> **Problem**
From the first record to the last, write out each one exactly.

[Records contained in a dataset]
--------------------

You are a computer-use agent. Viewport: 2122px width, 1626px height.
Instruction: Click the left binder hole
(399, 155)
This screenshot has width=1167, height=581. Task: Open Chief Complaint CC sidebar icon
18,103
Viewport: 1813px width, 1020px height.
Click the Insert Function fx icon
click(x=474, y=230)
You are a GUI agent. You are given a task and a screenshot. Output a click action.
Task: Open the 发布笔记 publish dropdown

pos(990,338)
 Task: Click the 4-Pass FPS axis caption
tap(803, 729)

--------------------

> **Exercise output**
You are a computer-use agent. Viewport: 2122px width, 1626px height.
Instruction: Click the left binder hole
(399, 155)
This screenshot has width=1167, height=581. Task: Open Chief Complaint CC sidebar icon
18,103
Viewport: 1813px width, 1020px height.
Click the Insert Function fx icon
click(x=474, y=230)
You are a GUI agent. You are given a task and a screenshot. Output a click action.
Task: Open the 发布笔记 publish dropdown

pos(990,338)
 Task: Click the 4-Pass FPS axis caption
tap(803, 729)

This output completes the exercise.